(Stored records)

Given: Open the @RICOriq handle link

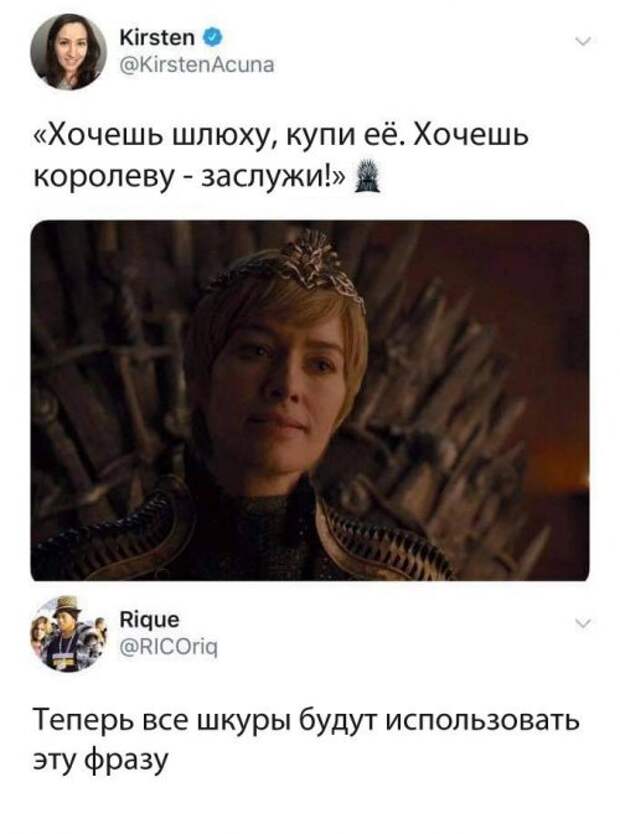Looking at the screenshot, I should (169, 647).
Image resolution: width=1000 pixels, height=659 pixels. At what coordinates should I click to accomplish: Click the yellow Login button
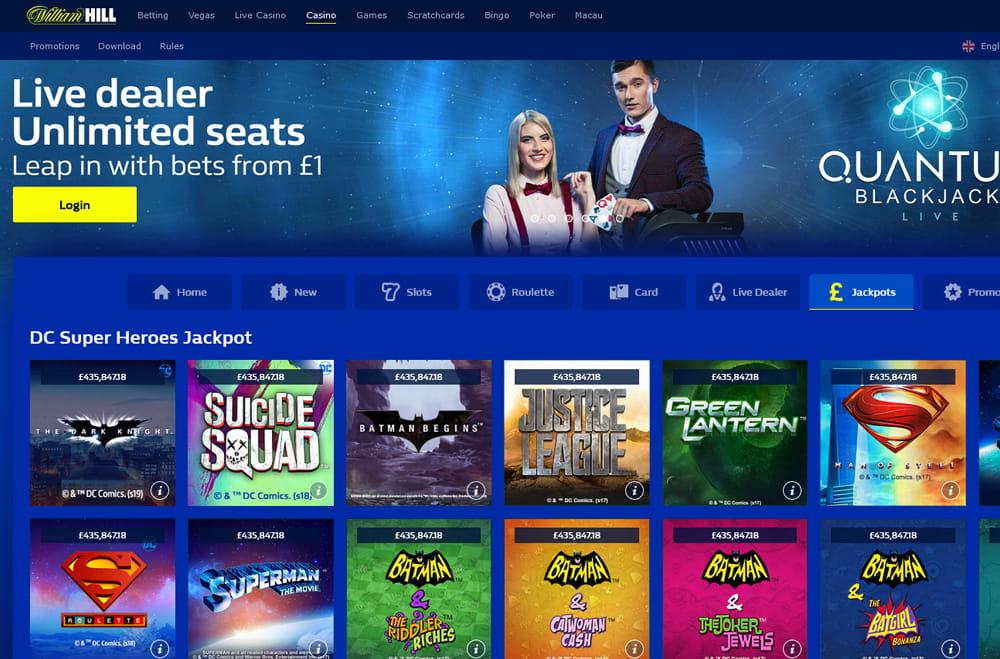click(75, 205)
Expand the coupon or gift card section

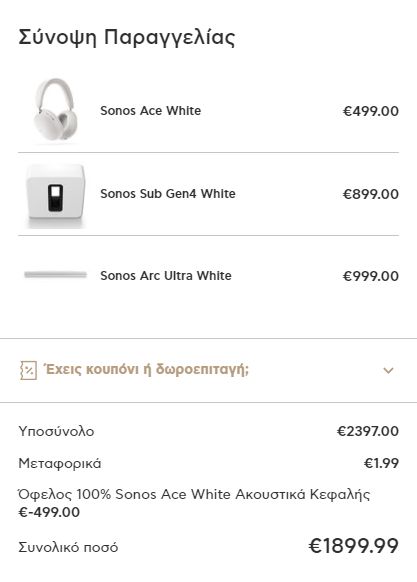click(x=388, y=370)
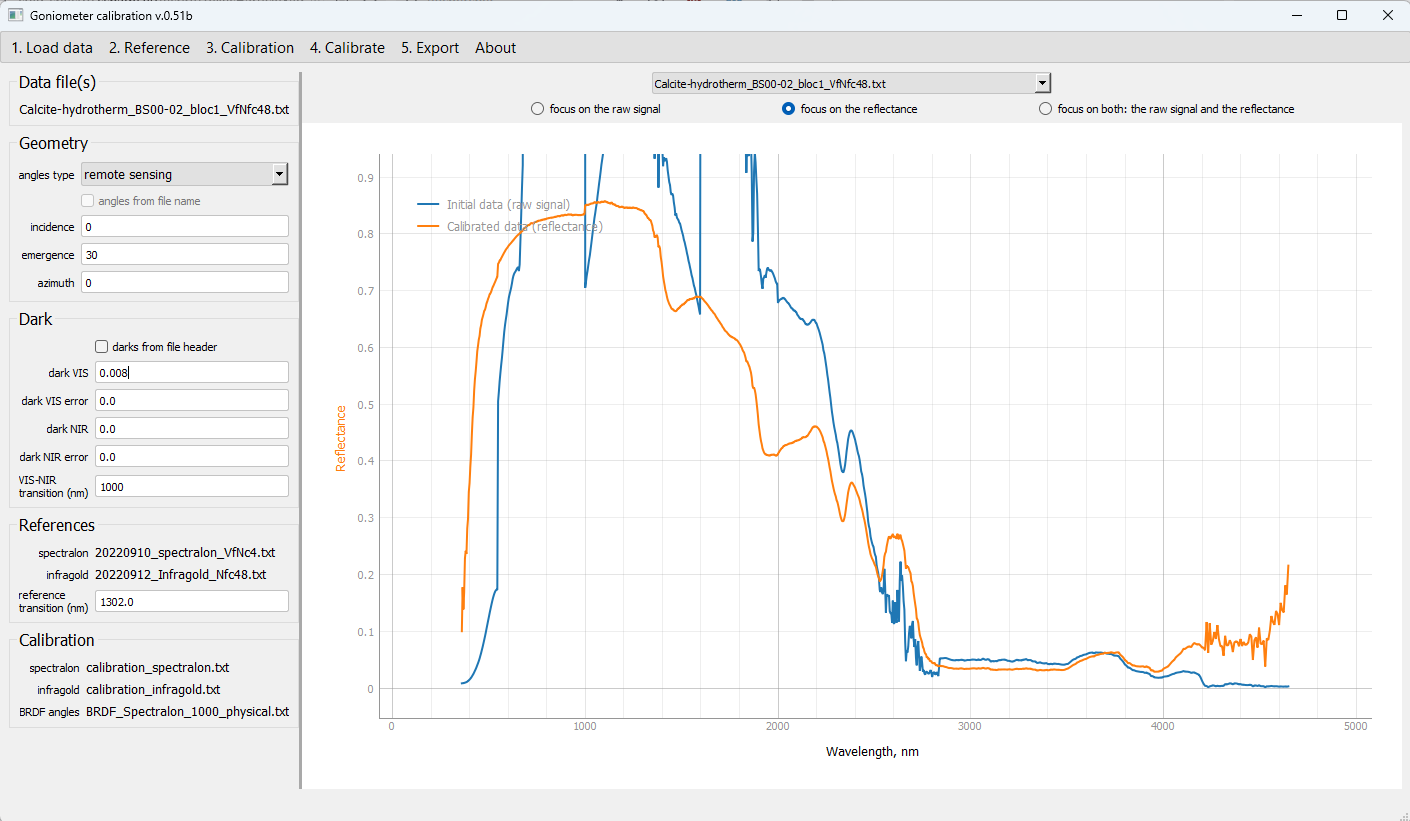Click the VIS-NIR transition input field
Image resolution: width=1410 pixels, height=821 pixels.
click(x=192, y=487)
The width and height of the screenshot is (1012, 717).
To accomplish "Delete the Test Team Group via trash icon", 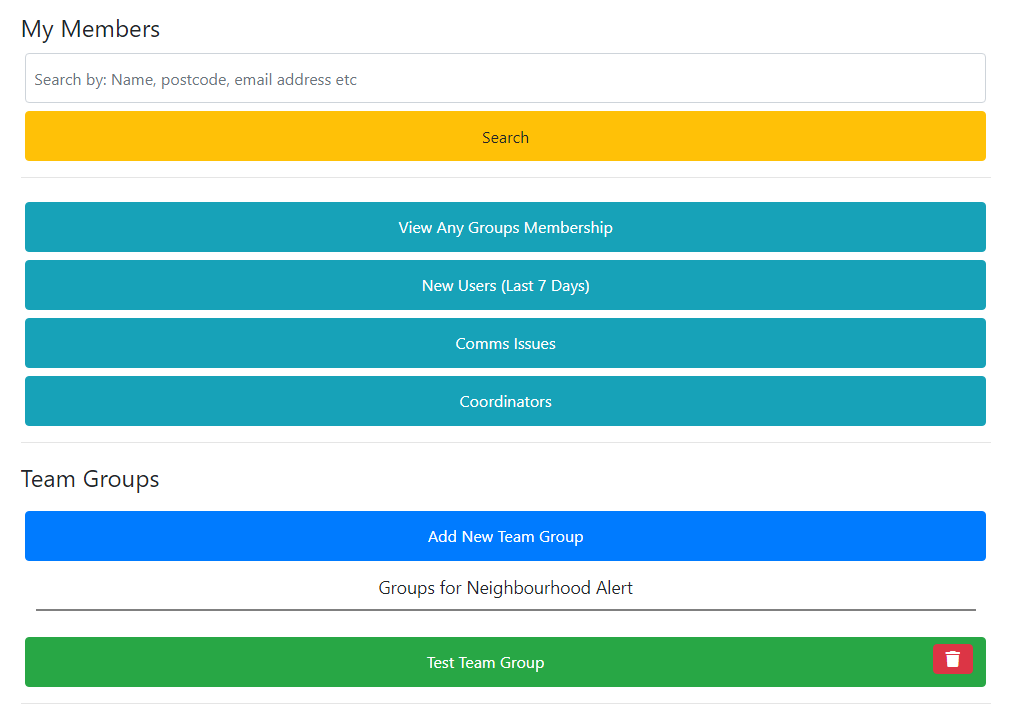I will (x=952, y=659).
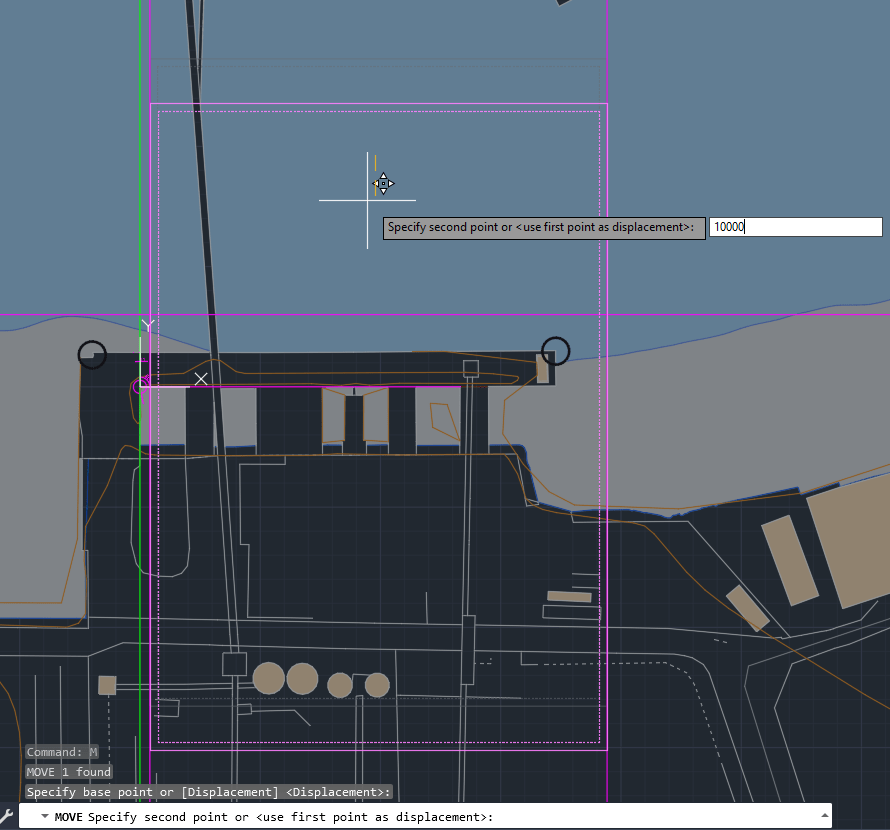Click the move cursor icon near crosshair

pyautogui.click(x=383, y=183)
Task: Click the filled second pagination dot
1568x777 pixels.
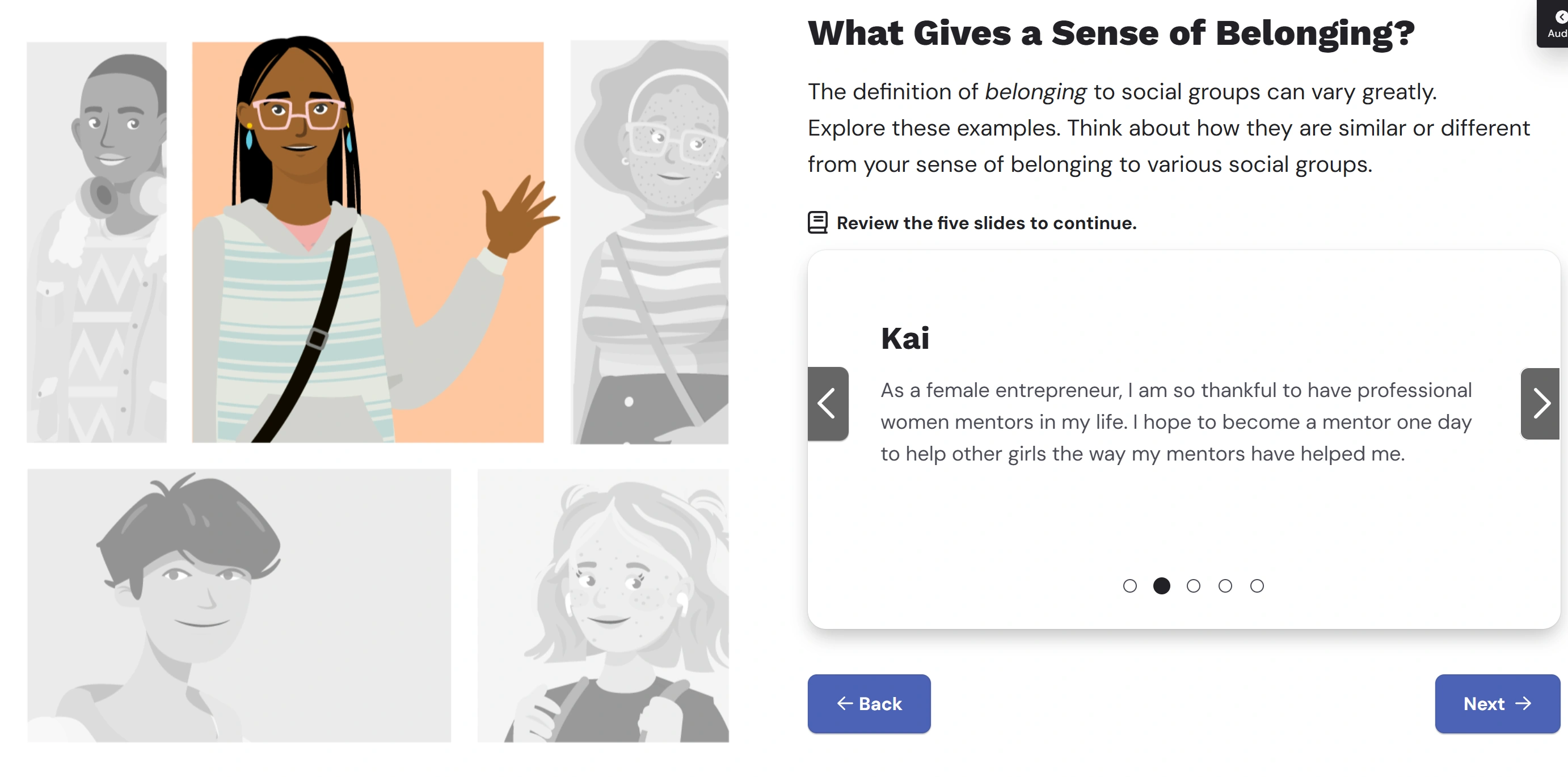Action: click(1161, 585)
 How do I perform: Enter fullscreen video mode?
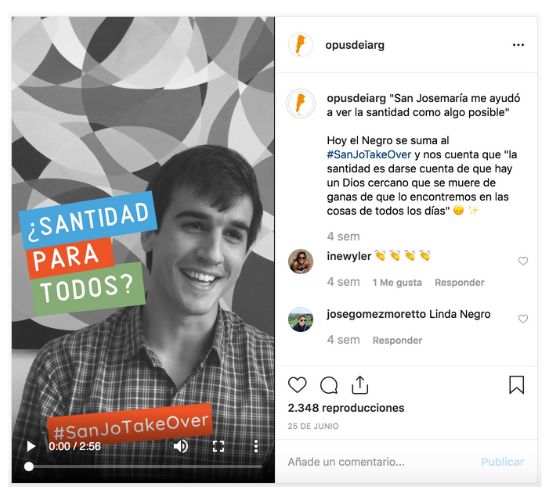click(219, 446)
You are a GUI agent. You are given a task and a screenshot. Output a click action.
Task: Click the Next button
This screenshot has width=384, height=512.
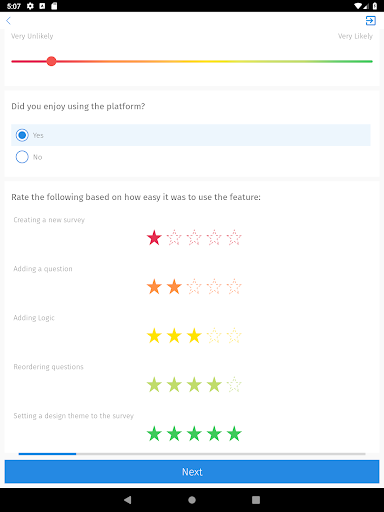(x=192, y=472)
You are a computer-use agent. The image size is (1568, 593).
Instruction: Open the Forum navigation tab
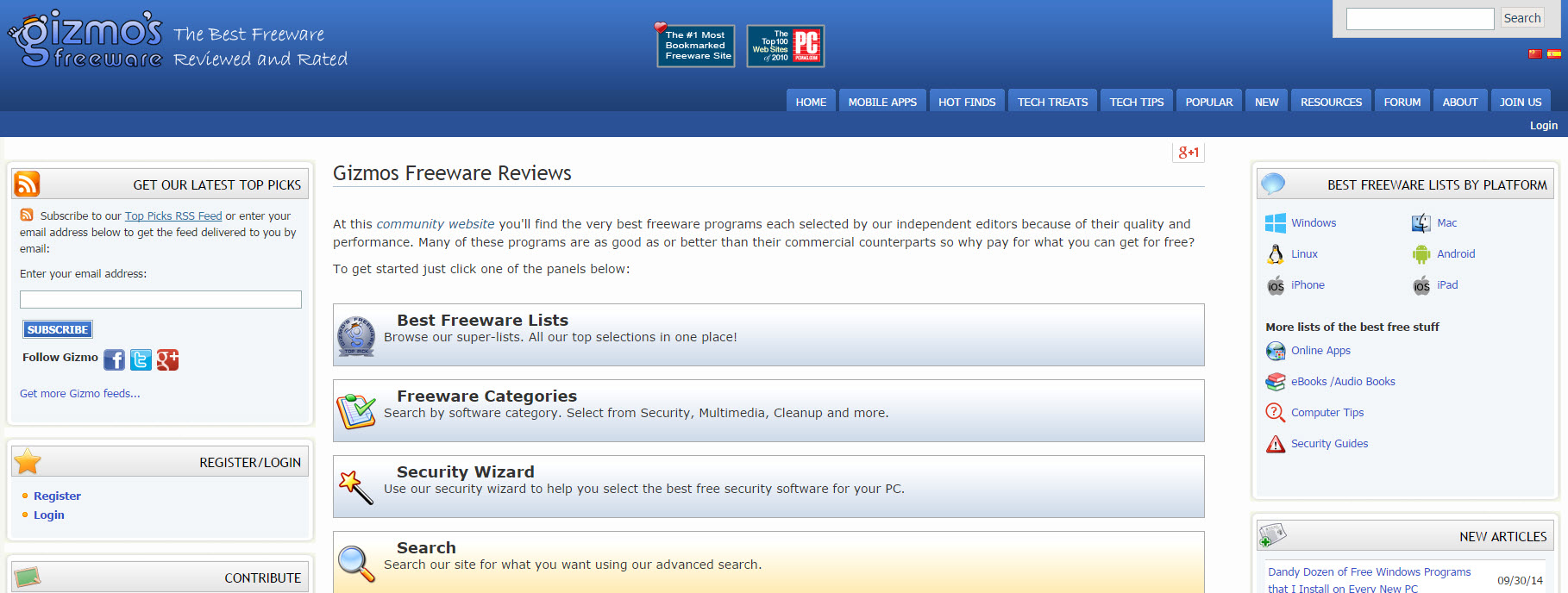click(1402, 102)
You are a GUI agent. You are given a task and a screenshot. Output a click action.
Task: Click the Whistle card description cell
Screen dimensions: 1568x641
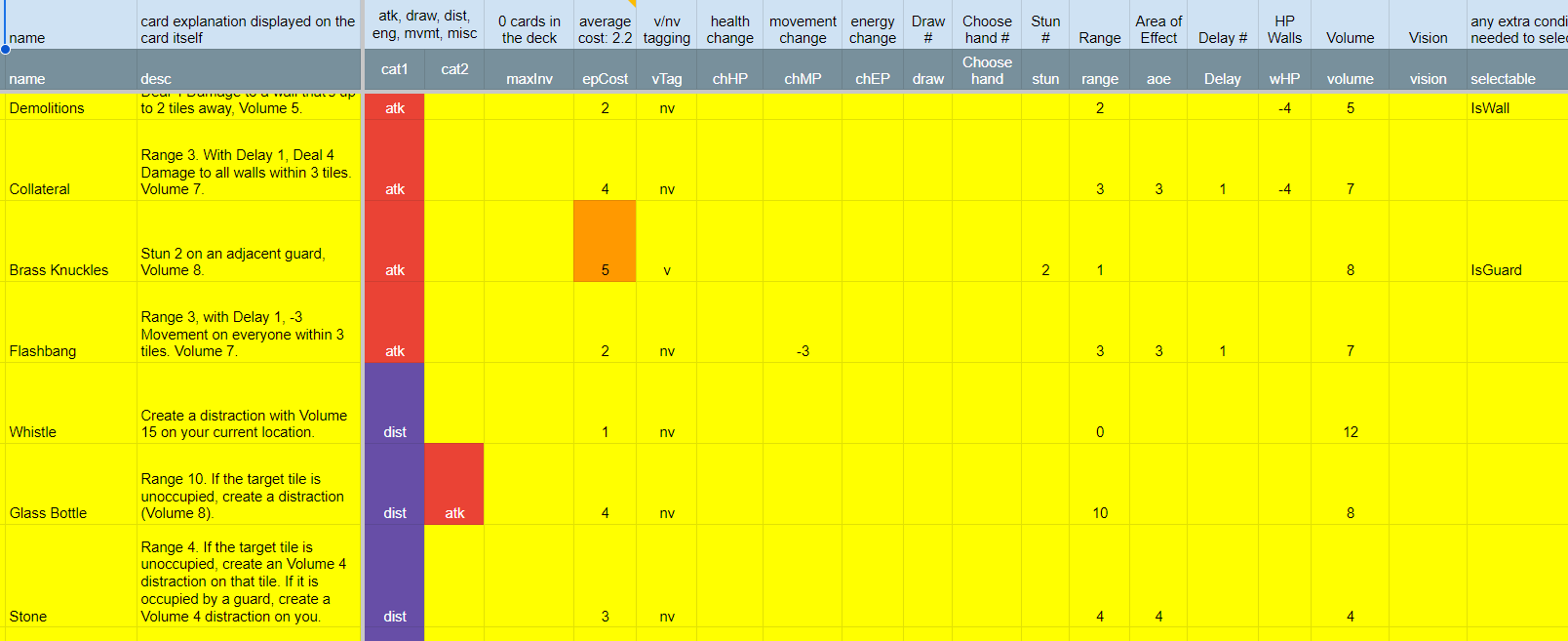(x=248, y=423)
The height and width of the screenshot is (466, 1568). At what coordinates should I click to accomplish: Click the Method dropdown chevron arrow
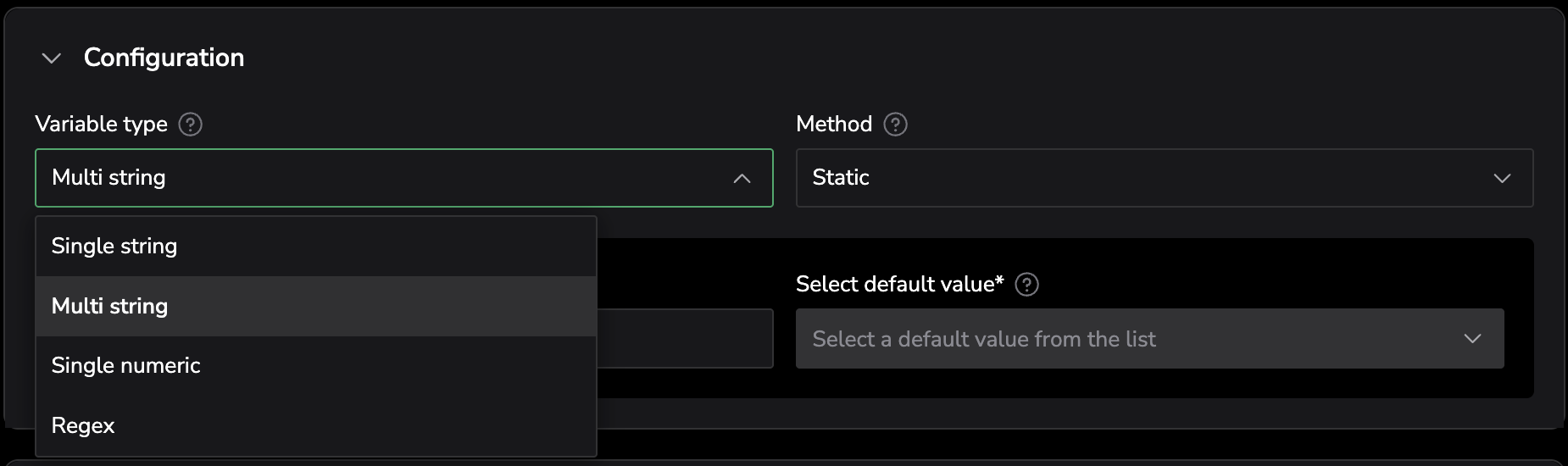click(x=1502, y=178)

WORK ORDER:
The reply should hold the lines from the top of the records through the line containing "The width and", reproduced exactly, and no pictures.

FINISHED TASK:
Given: Open the @RICOriq handle link

Looking at the screenshot, I should (169, 647).
Image resolution: width=1000 pixels, height=659 pixels. At what coordinates should I click to accomplish: Click the yellow Login button
click(75, 205)
Expand the coupon or gift card section

click(x=388, y=370)
Click the VIS-NIR transition input field
Image resolution: width=1410 pixels, height=821 pixels.
click(x=192, y=487)
The width and height of the screenshot is (1012, 717).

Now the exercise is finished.